To calculate the margin of error for a proportion, you can use the formula for the margin of error (ME) at a certain confidence level. Commonly, a 95% confidence level is used, which corresponds to a z-score of approximately 1.96.
The formula for the margin of error for a proportion is:
\[ ME = z \sqrt{\frac{p(1-p)}{n}} \]
Where:
- \( z \) is the z-score for the desired level of confidence (1.96 for 95% confidence),
- \( p \) is the sample proportion (0.46 in this case),
- \( n \) is the sample size (3,236 adults).
Step 1: Calculate \( p(1-p) \)
\[ p(1-p) = 0.46 \times (1 - 0.46) = 0.46 \times 0.54 = 0.2484 \]
Step 2: Calculate the standard error (SE)
\[ SE = \sqrt{\frac{p(1-p)}{n}} = \sqrt{\frac{0.2484}{3236}} \approx \sqrt{0.00007679} \approx 0.00875 \]
Step 3: Calculate the margin of error (ME)

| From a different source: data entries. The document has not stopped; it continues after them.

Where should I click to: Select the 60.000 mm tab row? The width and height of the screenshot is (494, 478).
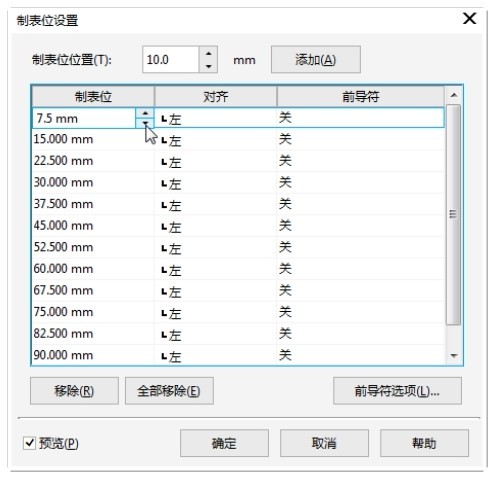238,269
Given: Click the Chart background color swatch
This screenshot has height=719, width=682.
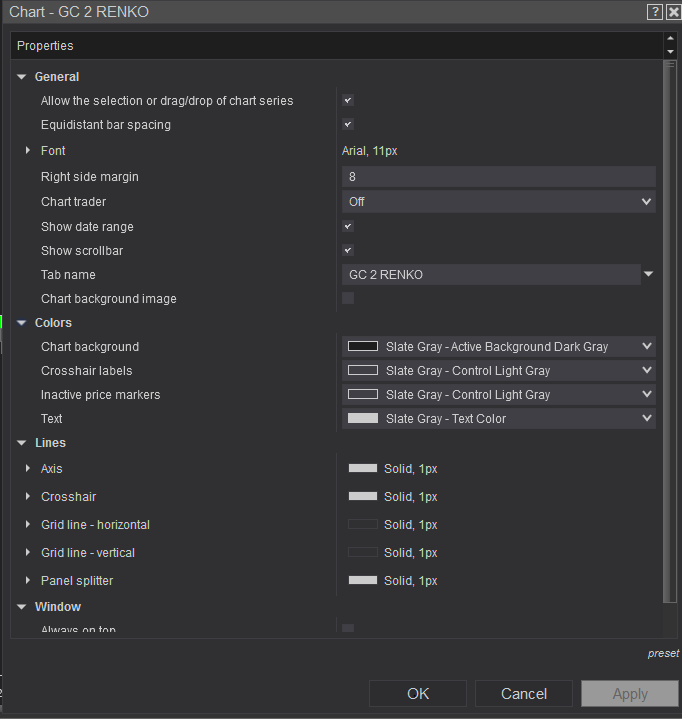Looking at the screenshot, I should click(x=362, y=347).
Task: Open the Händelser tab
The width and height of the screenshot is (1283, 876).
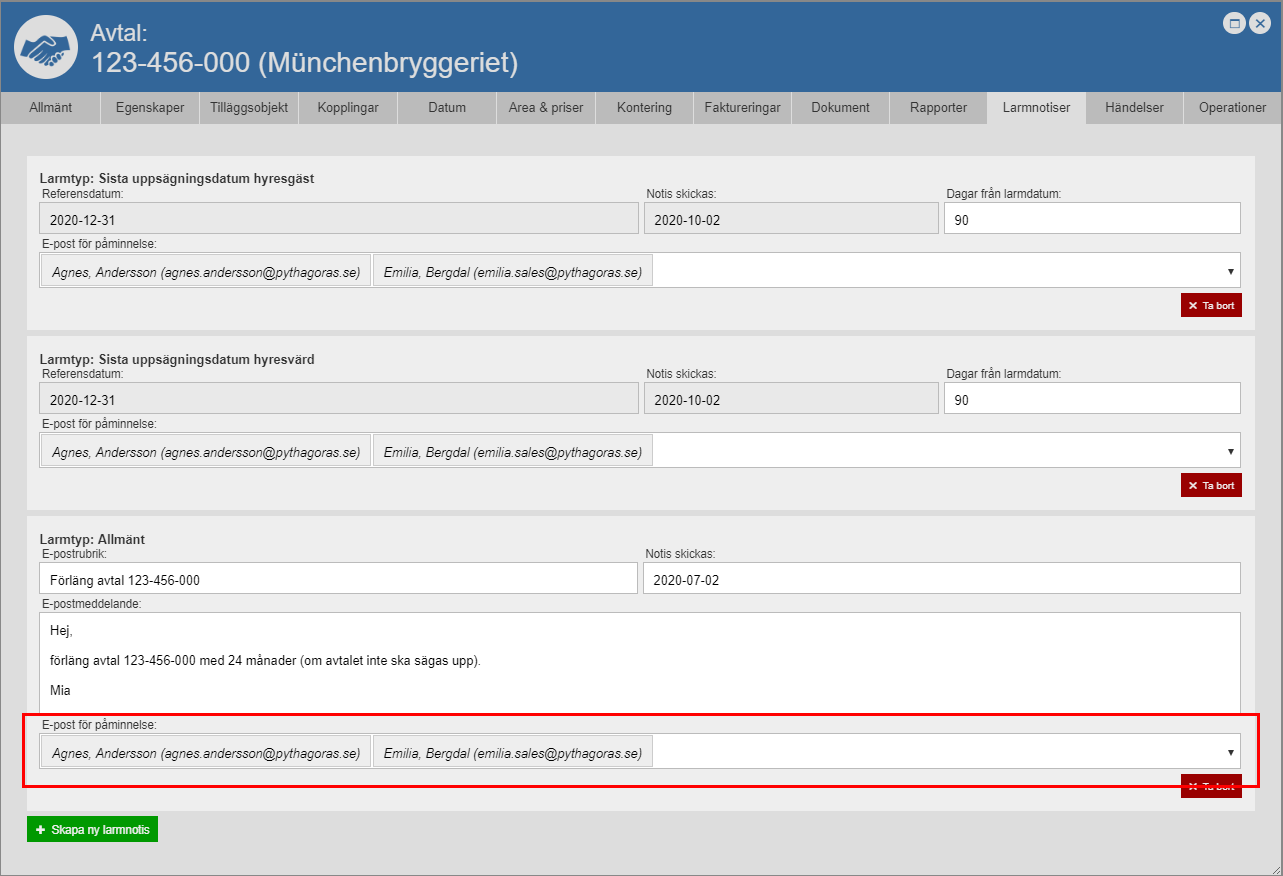Action: [x=1134, y=108]
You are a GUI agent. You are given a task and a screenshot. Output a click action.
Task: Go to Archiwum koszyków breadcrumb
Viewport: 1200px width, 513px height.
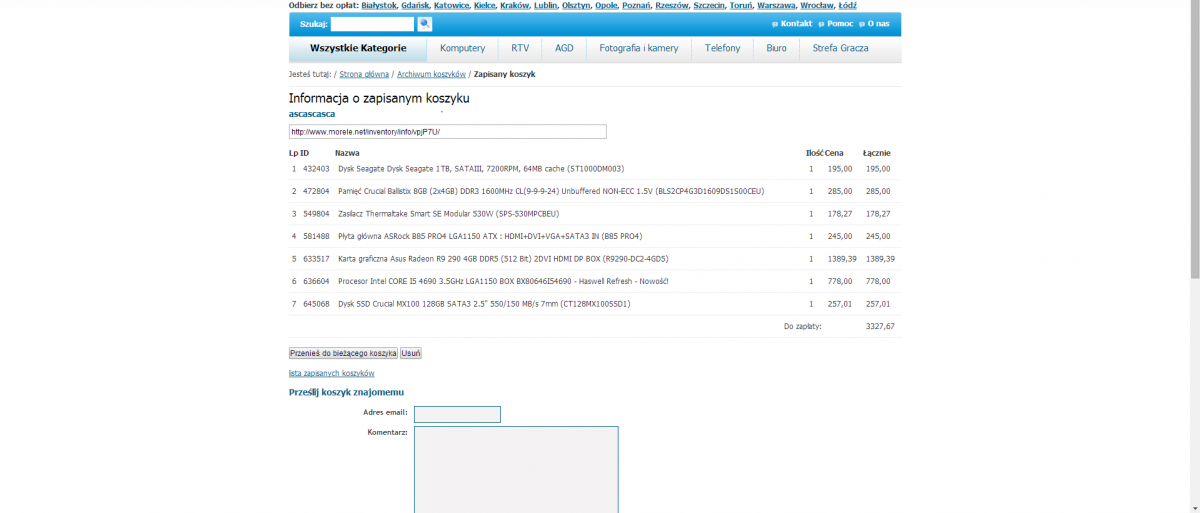click(431, 75)
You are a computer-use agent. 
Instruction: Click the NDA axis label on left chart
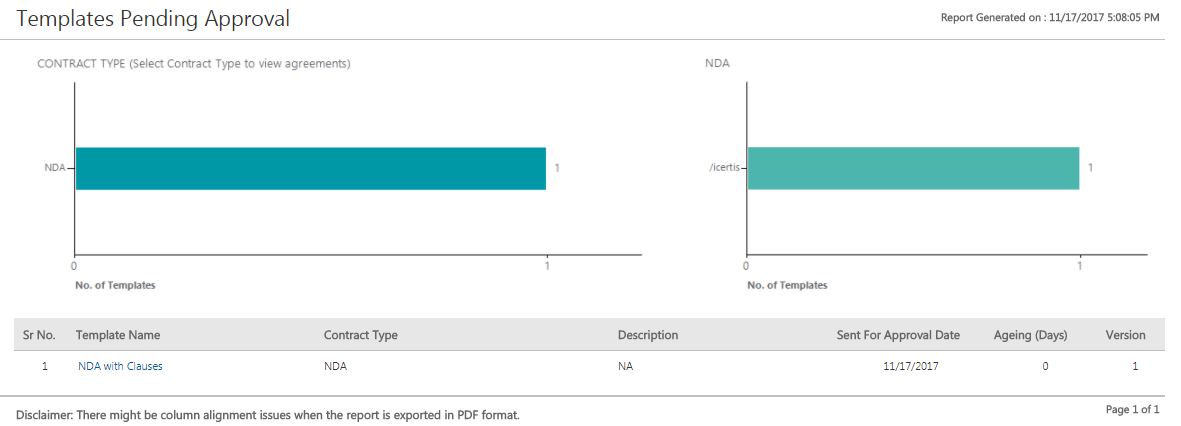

\[ ME = 1.96 \times SE \approx 1.96 \times 0.00875 \approx 0.01715 \]
Step 4: Convert margin of error to a percentage
\[ ME \approx 0.01715 \times 100 \approx 1.72% \]
Step 5: Rounding
The margin of error is approximately 2% when rounded to the nearest whole number.
Interpretation in context
The survey reports with 95% confidence that between \( (46% - 2%) \) and \( (46% + 2%) \) of adults eat cereal for breakfast at least twice a week. Therefore, the confidence interval is:
\[ (44%, 48%) \]
Thus, the final interpretation is:
The margin of error is 2%. The survey reports with 95% confidence that between 44% and 48% of adults eat cereal for breakfast at least twice a week.